Listed entries —

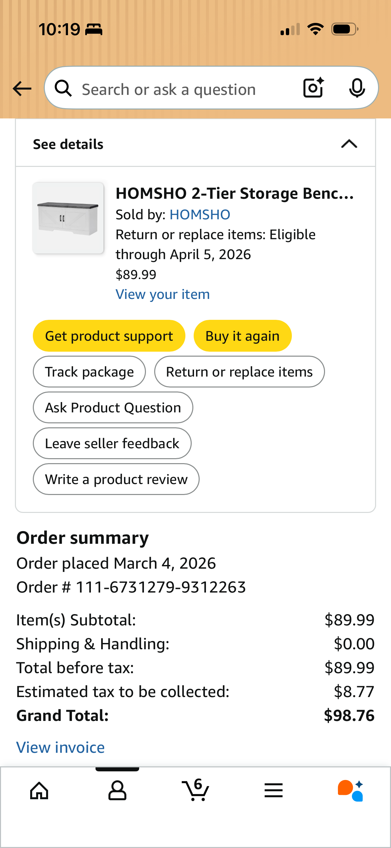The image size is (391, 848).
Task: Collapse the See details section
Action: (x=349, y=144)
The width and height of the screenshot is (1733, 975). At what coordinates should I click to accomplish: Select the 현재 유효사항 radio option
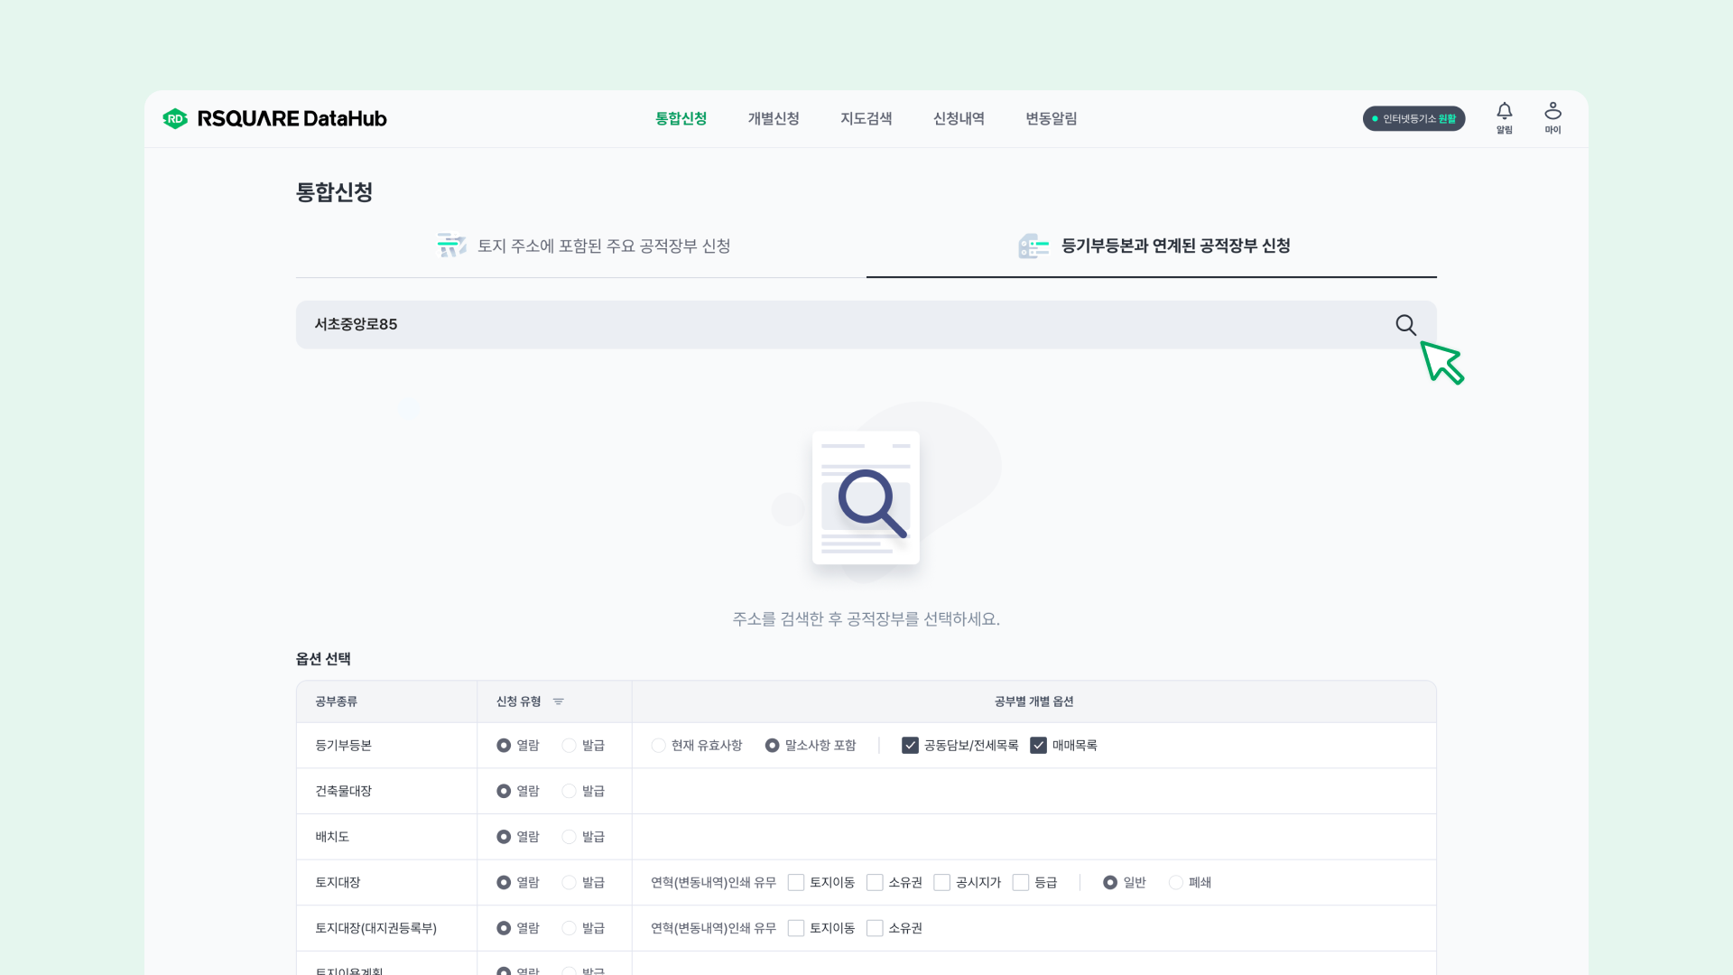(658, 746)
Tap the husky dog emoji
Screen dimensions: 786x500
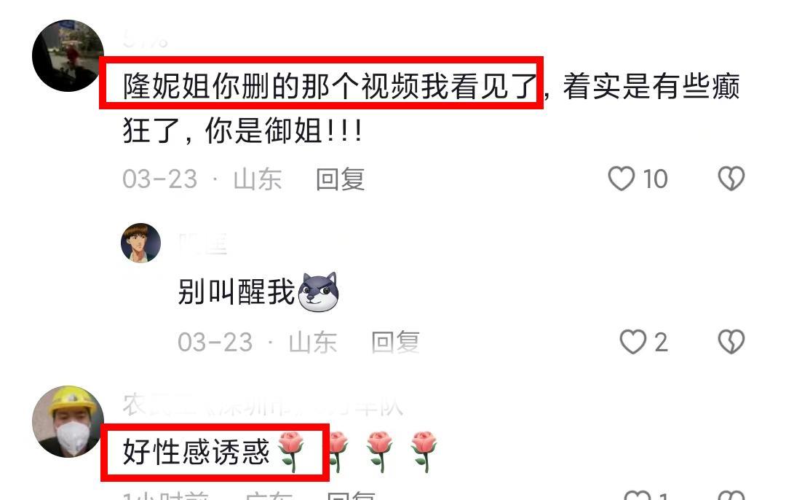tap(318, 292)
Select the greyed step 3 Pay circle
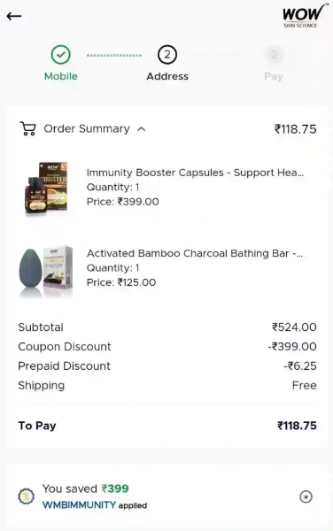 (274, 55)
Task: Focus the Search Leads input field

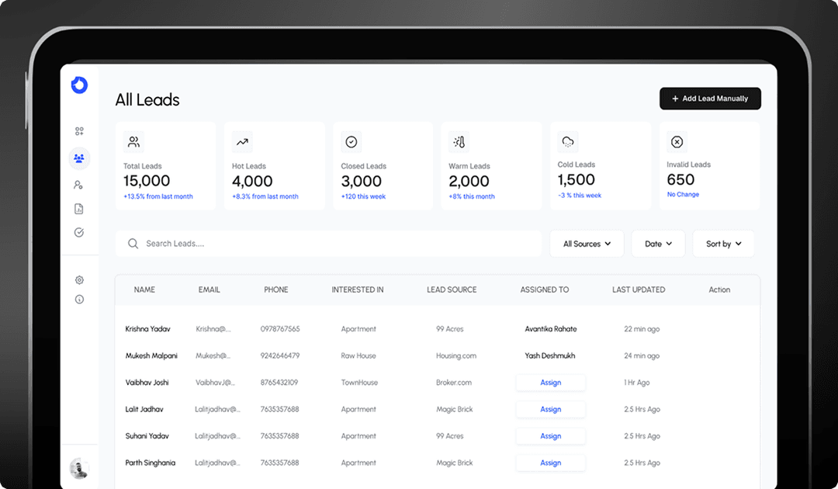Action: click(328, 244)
--
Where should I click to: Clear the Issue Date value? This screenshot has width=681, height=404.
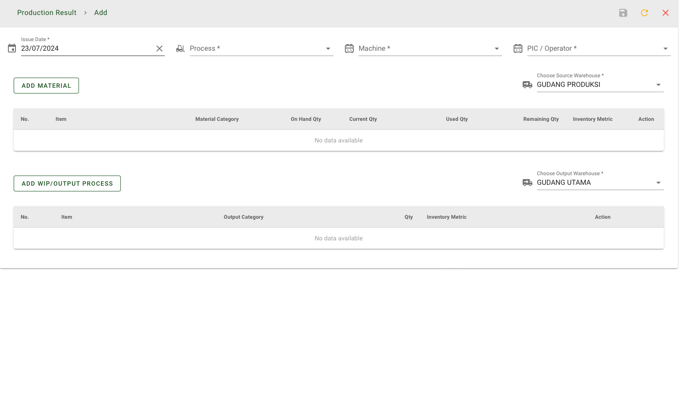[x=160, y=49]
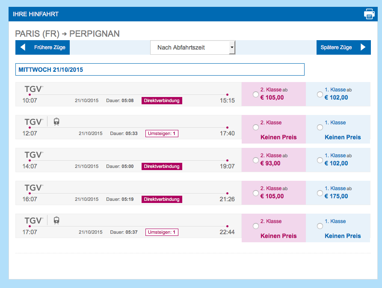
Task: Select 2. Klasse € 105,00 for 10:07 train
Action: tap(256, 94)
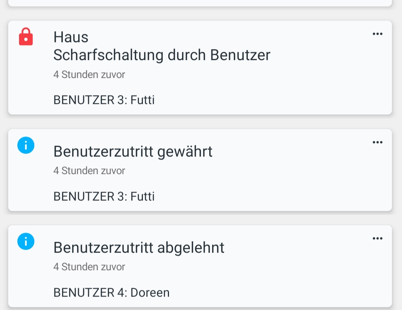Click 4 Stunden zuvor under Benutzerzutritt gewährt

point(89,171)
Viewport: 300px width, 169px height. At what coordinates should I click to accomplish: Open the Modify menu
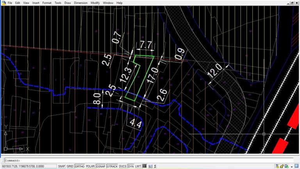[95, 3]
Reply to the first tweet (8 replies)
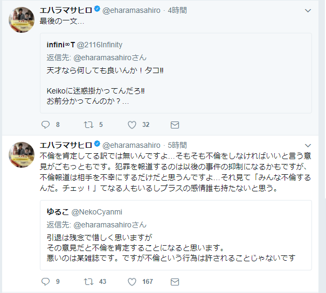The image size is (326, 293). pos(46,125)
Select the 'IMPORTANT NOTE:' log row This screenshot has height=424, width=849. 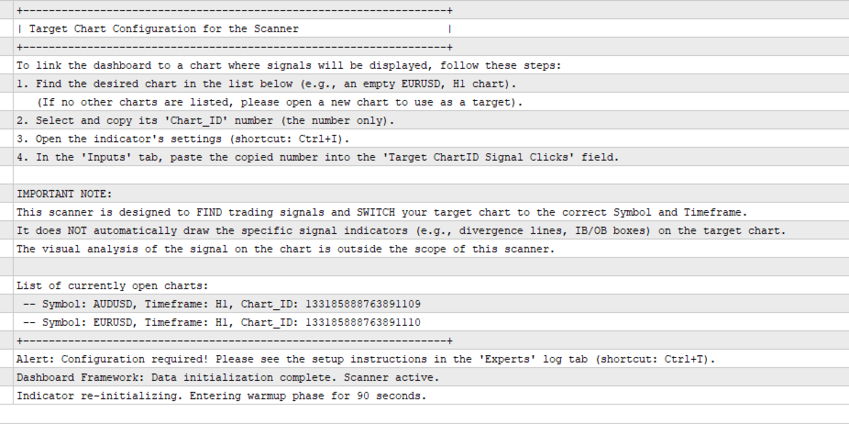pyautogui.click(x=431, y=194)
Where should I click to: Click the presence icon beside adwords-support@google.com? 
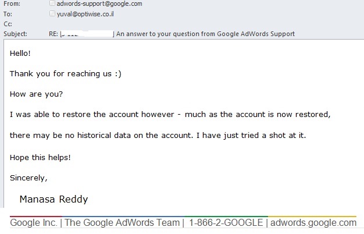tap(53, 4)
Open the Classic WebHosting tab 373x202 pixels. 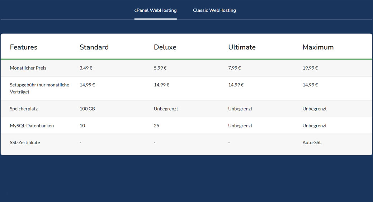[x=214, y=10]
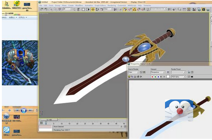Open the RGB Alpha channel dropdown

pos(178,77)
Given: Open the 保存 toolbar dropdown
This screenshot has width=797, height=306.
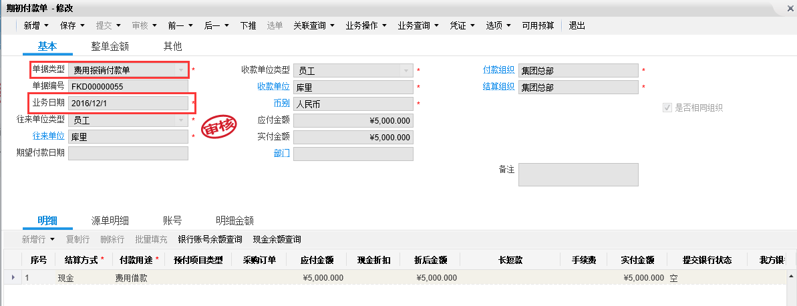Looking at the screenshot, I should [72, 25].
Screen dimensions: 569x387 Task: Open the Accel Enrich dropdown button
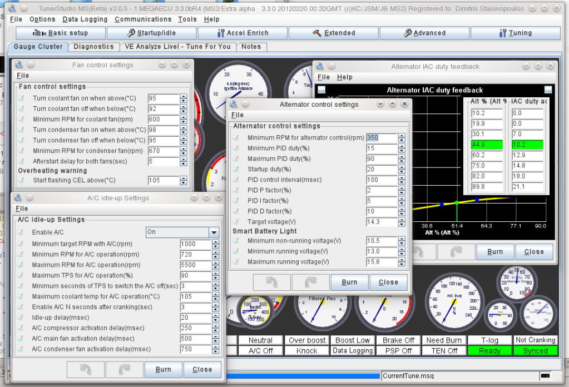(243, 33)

To do — Output everything from the line containing "The width and" down to the line containing "Action: click(328, 244)" as a two-column CSV with the header row request,location and one row per record. Put the record's text in one quoted field and its answer in the other, replace line breaks with spaces, and omit the pictures.

Full answer —
request,location
"The width and height of the screenshot is (1733, 975). At what coordinates should I click to accomplish: Select the 현재 유효사항 radio option","(658, 746)"
"Tap the husky dog emoji Screen dimensions: 786x500","tap(318, 292)"
"Select the greyed step 3 Pay circle","(274, 55)"
"Task: Focus the Search Leads input field","Action: click(328, 244)"